2.  Making a Mess to Cover Up Underlying Writing Issues

Another issue facing the WWE lately is an apparent lack of creativity during the "PG Era". Quite a few people in the IWC believe that without the inhibition-liberating rating of TV-14 the overall product feels stale and unexciting. The Wrestlers perform essentially the same routines repeatedly, commentators calling the match the same way every time and save for a different date and stage its the same cookie-cutter program every week.

Perhaps the NXT7 is an attempt to give the fans what they wanted: An outlaw group who would do whatever they wanted to and didn't care about who they stomped in the process. However this still being the WWE and still being rated TV-PG, they quickly fell into the same quicksand enveloping the other wrestlers. They're doing the same routine every week, trash the backstage areas and beat up a random individual.


3. Brian Danielson Really Was Released

When the roster for NXT S1 was announced, nearly everyone in the IWC cheered when Daniel Bryan (alias Brian Danielson) was on it. The anticipation was he would trounce the rest of the roster and become a global superstar overnight.
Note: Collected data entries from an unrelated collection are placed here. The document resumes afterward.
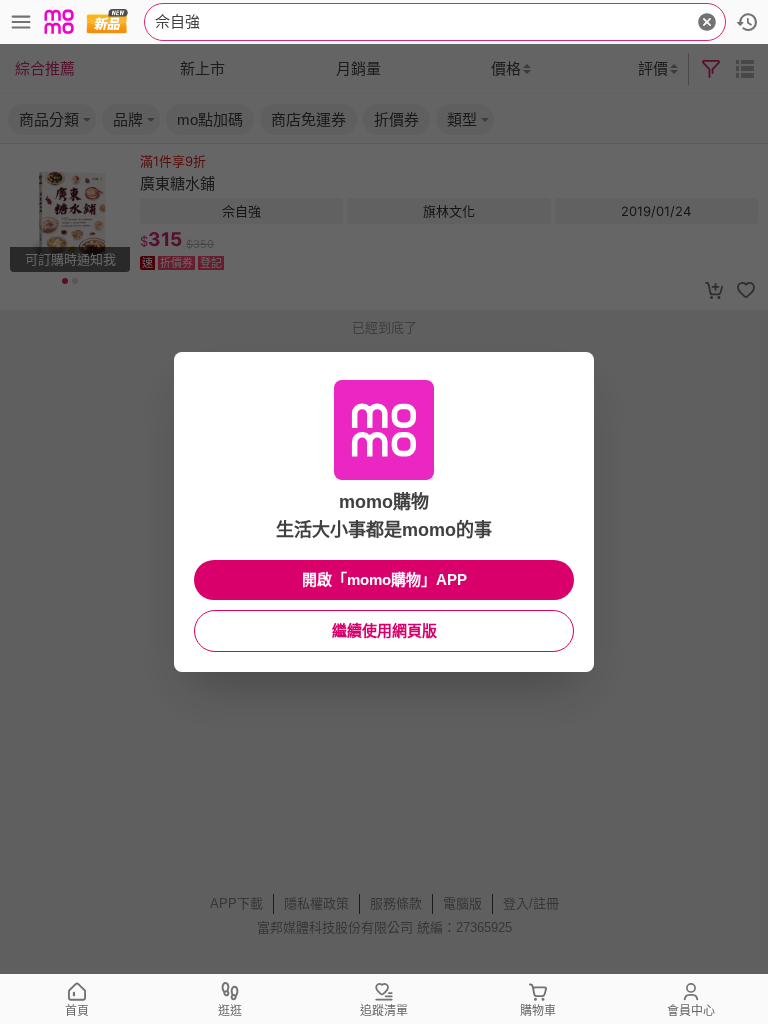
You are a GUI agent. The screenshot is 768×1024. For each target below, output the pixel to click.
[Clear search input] (707, 22)
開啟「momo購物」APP (384, 579)
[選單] (21, 22)
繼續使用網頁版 (384, 630)
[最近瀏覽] (747, 22)
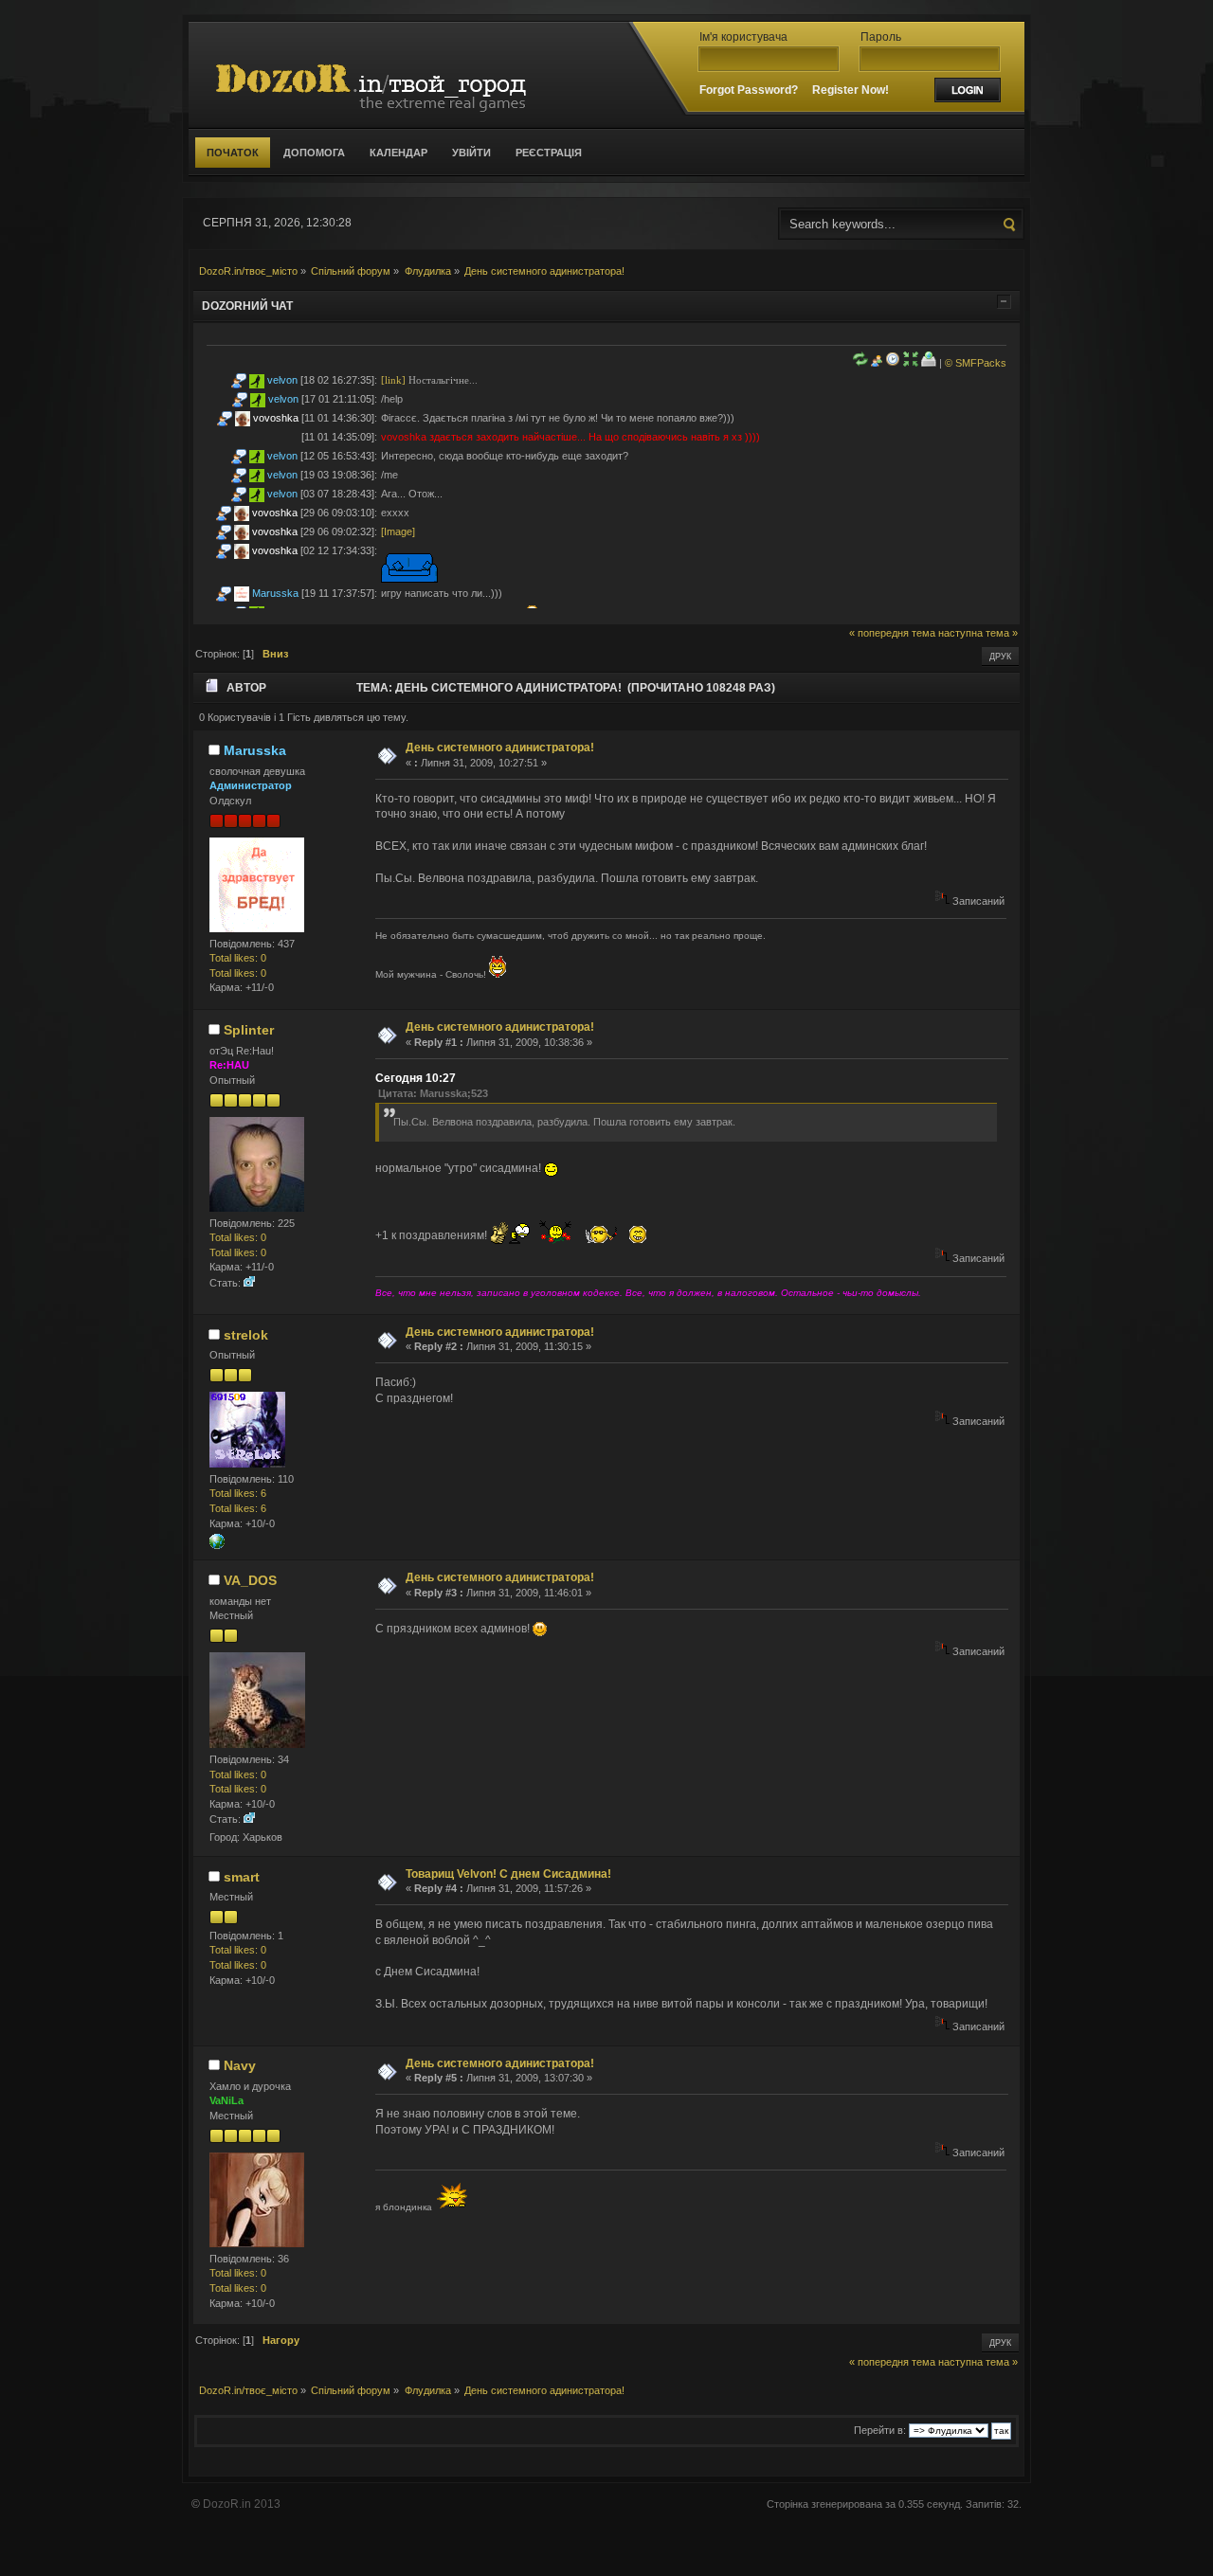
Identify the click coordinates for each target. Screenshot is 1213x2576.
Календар (398, 152)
Then came the first eliminations, lo and behold Daniel Bryan was gone just like that. In an instant the dream suddenly crashed down to earth in a smoking heap, and with it any hope the IWC had of seeing their "change" in the WWE.
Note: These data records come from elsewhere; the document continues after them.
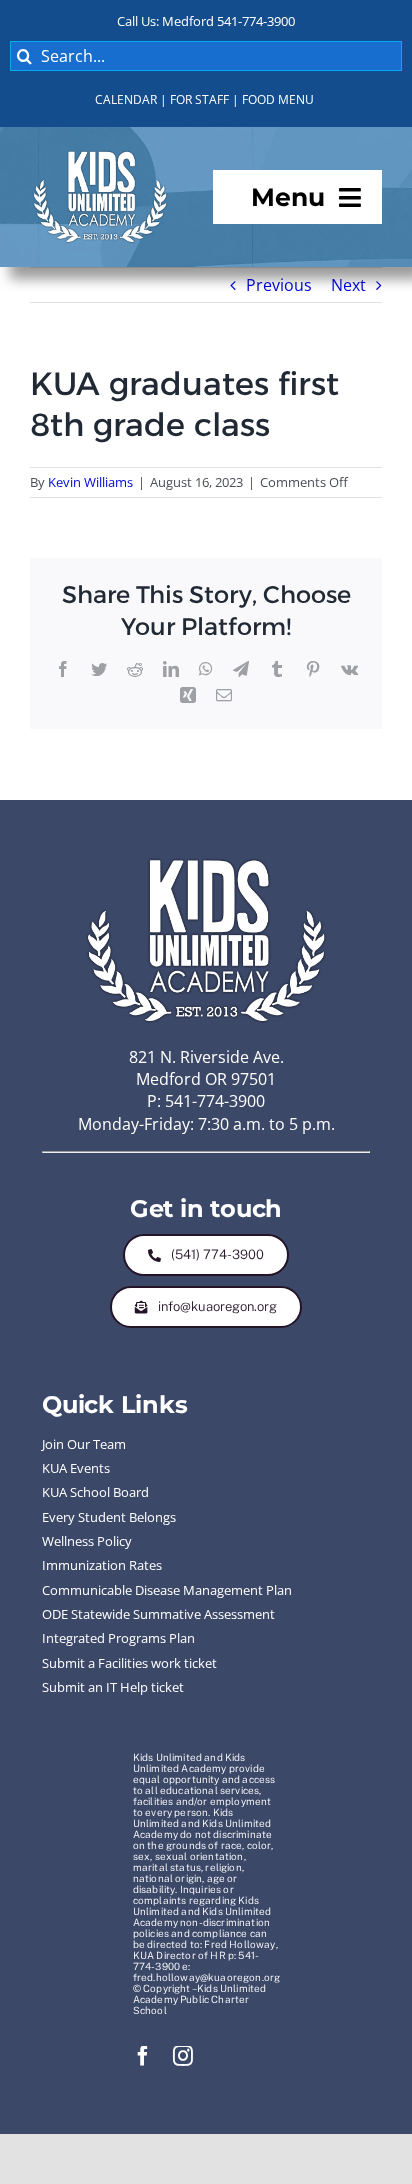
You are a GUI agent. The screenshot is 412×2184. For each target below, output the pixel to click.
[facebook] (143, 2056)
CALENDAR (126, 99)
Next (348, 285)
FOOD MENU (278, 99)
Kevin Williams (90, 482)
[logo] (100, 155)
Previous (279, 285)
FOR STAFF (199, 99)
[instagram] (183, 2056)
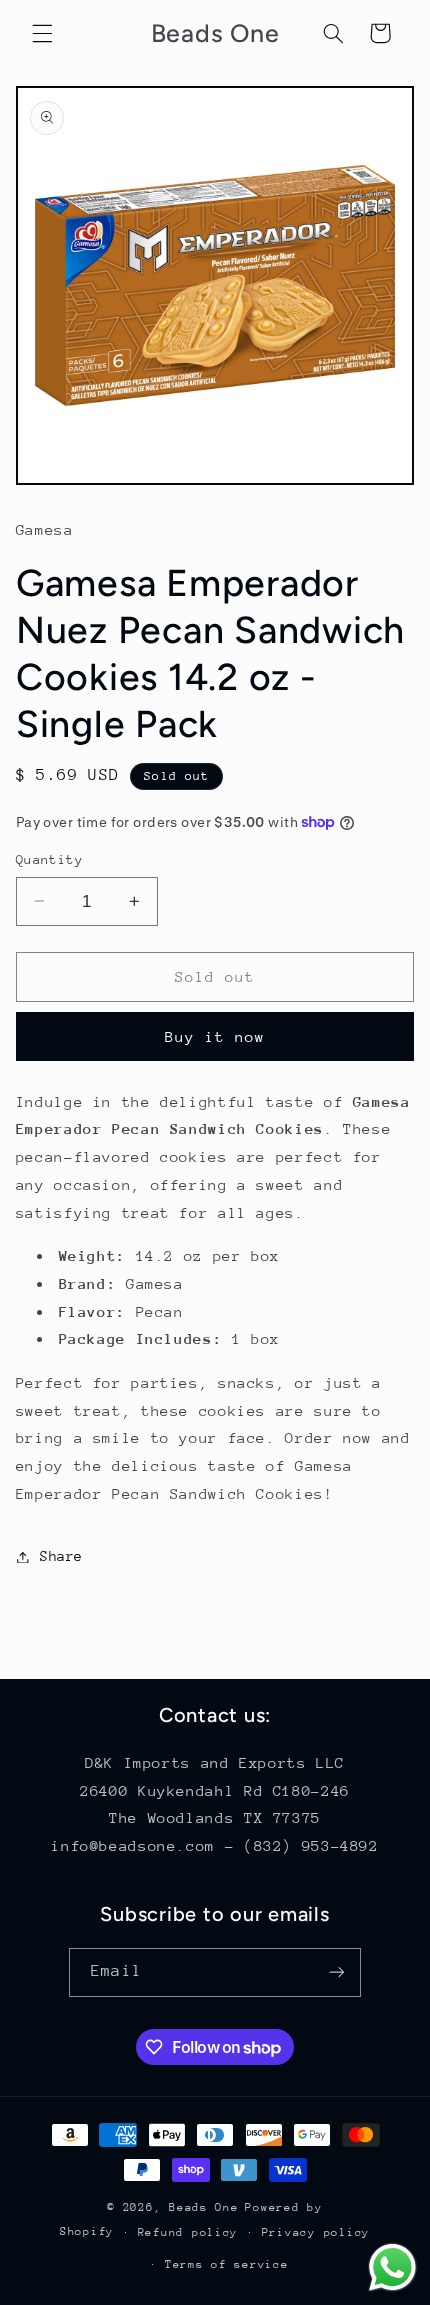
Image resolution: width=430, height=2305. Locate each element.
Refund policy (188, 2232)
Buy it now (215, 1036)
But for some reason they kept bringing him back on to talk about his elimination, and he even had a brief feud with play-by-play announcer Michael Cole over some of the IWC's concerns about Cole's announcing style and their belief that he "took" longtime RAW broadcaster Jim Ross' seat.

Then came the Initial Invasion, Daniel Bryan was a part of the NXT8 group that tore up John Cena, Cole, Jerry Lawler and the ring area. The cameras also caught a glimpse of DB choking ring announcer Justin Roberts with his own tie, zooming in to fill television screens with the apparently not TV-PG moment.

Days later Brian Danielson was let go from his WWE Contract. The IWC's opinion was split on this, some thought the Tie-choke was overkill and the Management had no choice but to terminate Danielson's employment, others thought a phone call from the campaign offices of U.S. Senate Candidate Linda McMahon (R- Connecticut) over concerns the incident might be used in a political ad forced the WWE to fire him.

But perhaps a more likely reason lies with the man himself, perhaps once he got into a WWE locker room for the first time he realized that the WWE wasn't for him and immediately began talks to be released from his contract. Even with the high praise he received from his peers in the locker room for his work ethic and in-ring skills, he simply was not comfortable in that work space. If this was the case we may not truly learn of it until well after he retires, which one would hope isn't for many years after a long and successful career wherever he does decide is where he belongs.